1925Workbench was born from a need of particular hardware for a sliding barn door only to discover it wasn’t easy to find. That led to them designing much more than just gorgeous barn door hardware – they also make custom doors, furniture, and rolling library ladders.
Moving on from the Maker section, we headed to the Canadian by Nature exhibit, which showcased over 60 emerging and established designers and studios of Canadian architecture and design. The section, curated by Paul Makovsky of Metropolis Magazine, gave great insight into some of the best Canadian design out there, including this DST Clock by Lukas Peet. The brilliant design will remove all frustration every six months when it’s time to reset your clock to go on and off Daylight Savings Time. Simply rehang the clock on the other hole to go back or advance an hour.
Also part of the Canadian by Nature display was the Mamba Rug by Watson Soule. I loved the graphic black, white, and green pattern.
Back in 2013 and 2014, we covered the prefab, multi-use Bunkie cabins. The Bunkie company designs were smart, thoughtfully designed, and well, adorable. The company continues to evolve the design adding new modules and beautiful interiors like the one above.

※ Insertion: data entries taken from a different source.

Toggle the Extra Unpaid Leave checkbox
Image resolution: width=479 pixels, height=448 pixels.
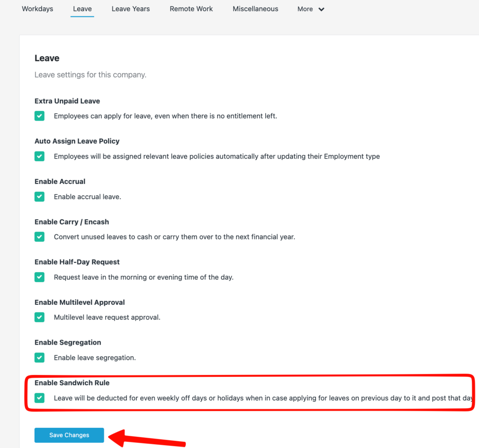[x=40, y=116]
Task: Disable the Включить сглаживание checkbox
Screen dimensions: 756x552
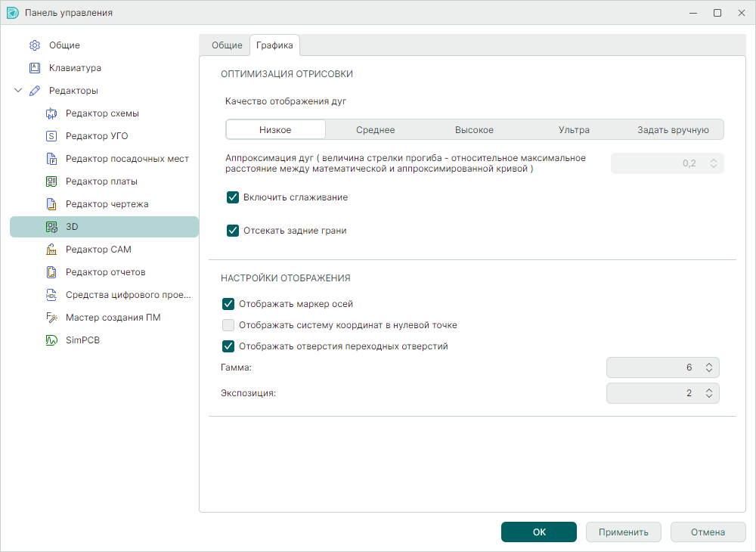Action: (233, 197)
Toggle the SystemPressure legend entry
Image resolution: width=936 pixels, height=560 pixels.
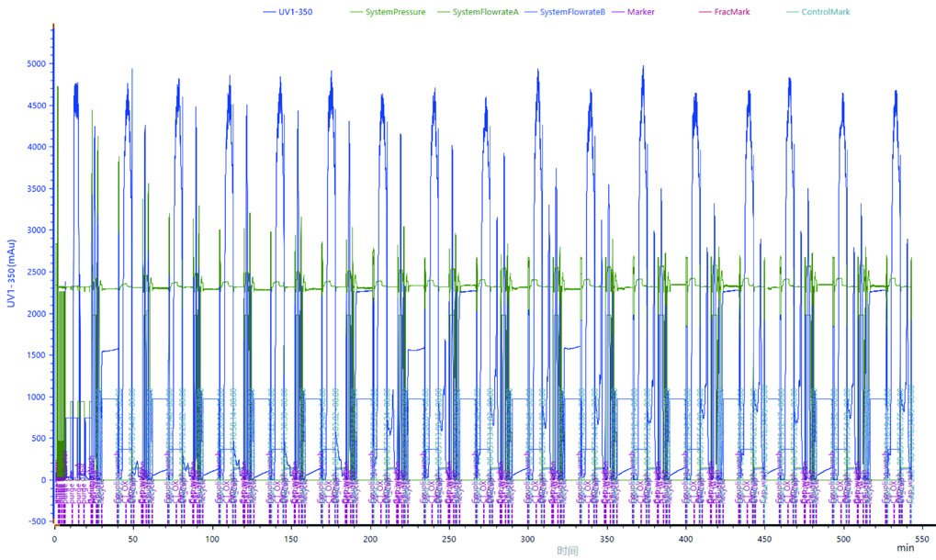click(388, 12)
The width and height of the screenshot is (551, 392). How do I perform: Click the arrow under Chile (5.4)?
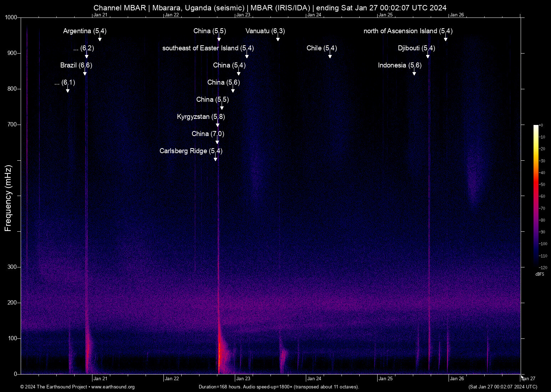[330, 56]
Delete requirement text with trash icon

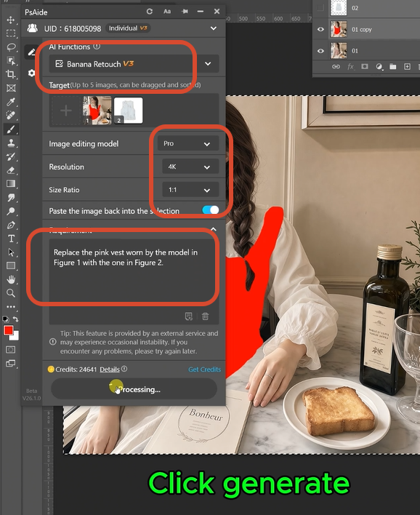[206, 316]
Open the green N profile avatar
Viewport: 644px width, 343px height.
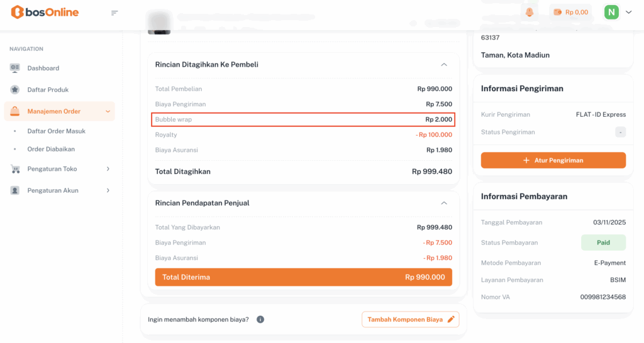(611, 12)
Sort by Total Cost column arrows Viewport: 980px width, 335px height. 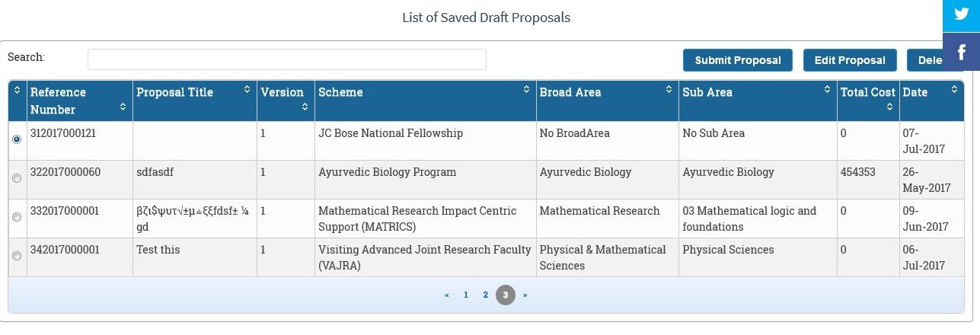click(890, 107)
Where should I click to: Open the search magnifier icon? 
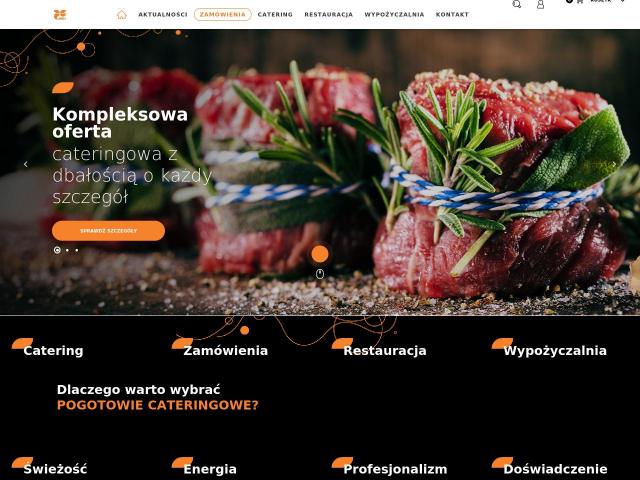coord(517,4)
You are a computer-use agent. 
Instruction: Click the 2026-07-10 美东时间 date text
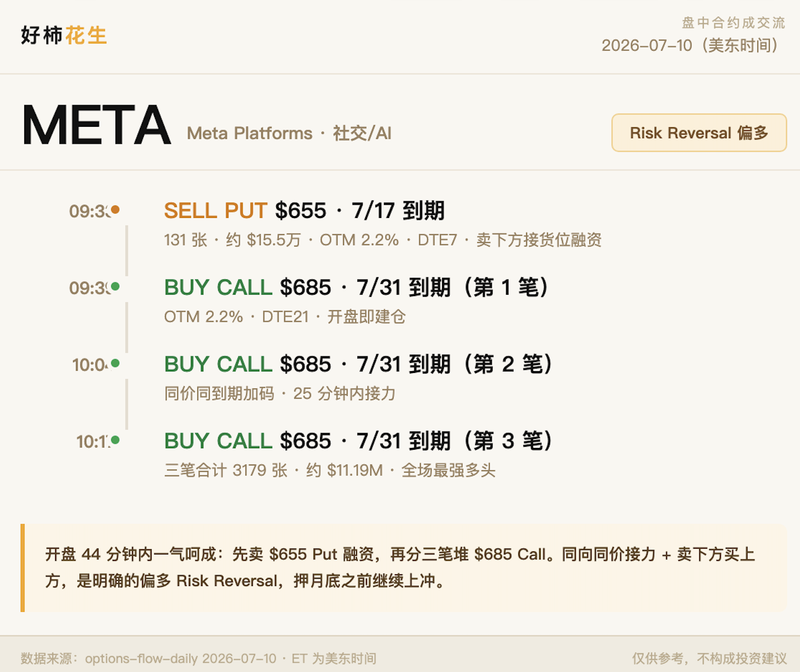[x=694, y=46]
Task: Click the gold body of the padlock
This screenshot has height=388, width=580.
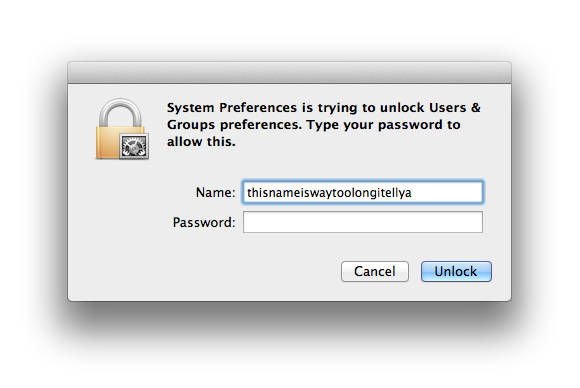Action: point(108,142)
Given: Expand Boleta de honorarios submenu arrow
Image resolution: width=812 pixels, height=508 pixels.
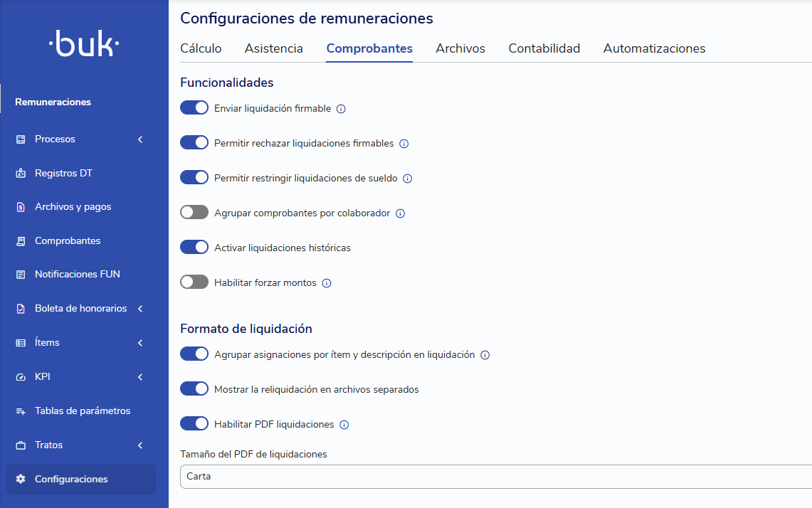Looking at the screenshot, I should tap(140, 309).
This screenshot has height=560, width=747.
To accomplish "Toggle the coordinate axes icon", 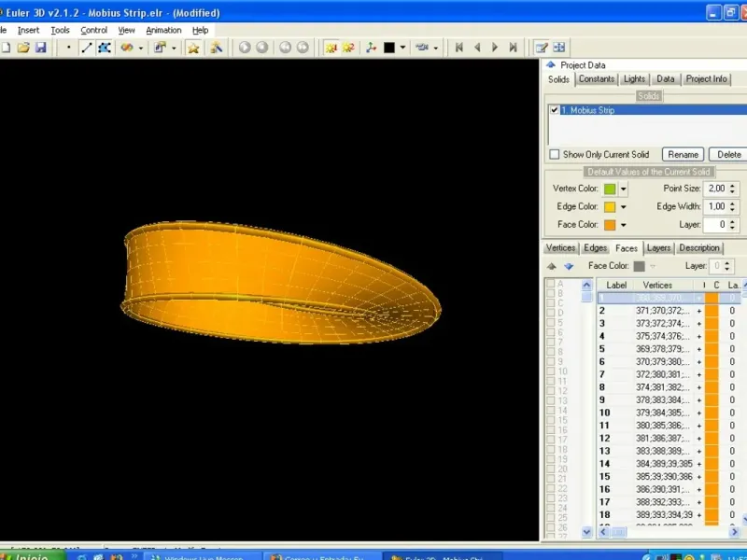I will point(371,48).
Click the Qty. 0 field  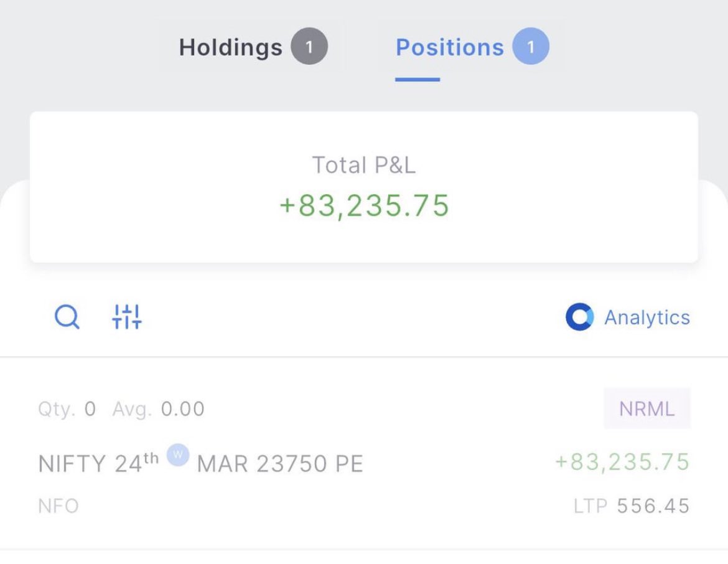(x=67, y=409)
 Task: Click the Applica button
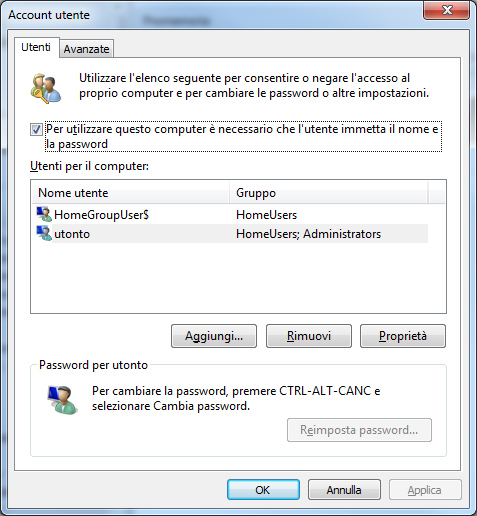pyautogui.click(x=425, y=490)
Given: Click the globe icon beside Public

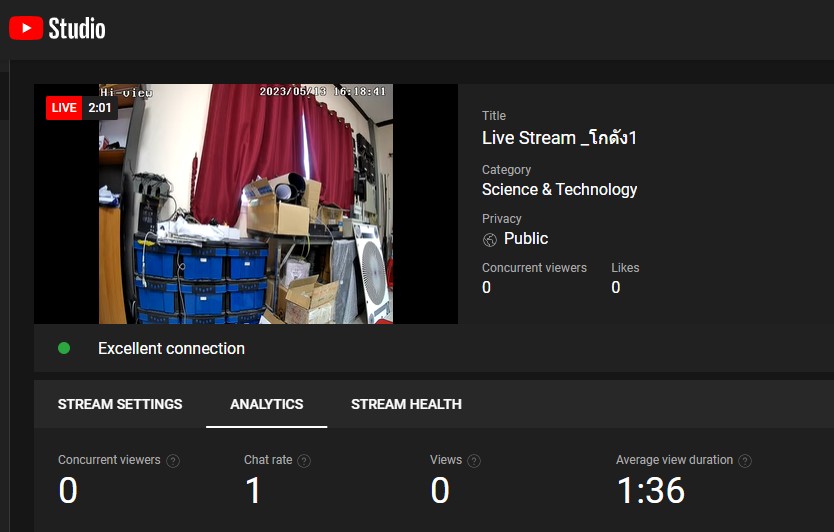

ANONY was a standout at last year’s IDS and they came back through with a new fixture that definitely drew a crowd. The Highwire pendant features weighted light disks that rest on taught cables which allow the user to adjust to change the look and feel of the overall design.
COFO Design launched their first collaboration with freshly graduated designer, Trish Roque. Their design model aims to give up and coming designers a start by co-producing the work with them and guiding them along the design process from start to finish. The Roque chair mixes Japanese and Scandinavian design sensibilities with its cold-rolled steel frame in a brushed black satin polish finish and its oversized upholstered seat.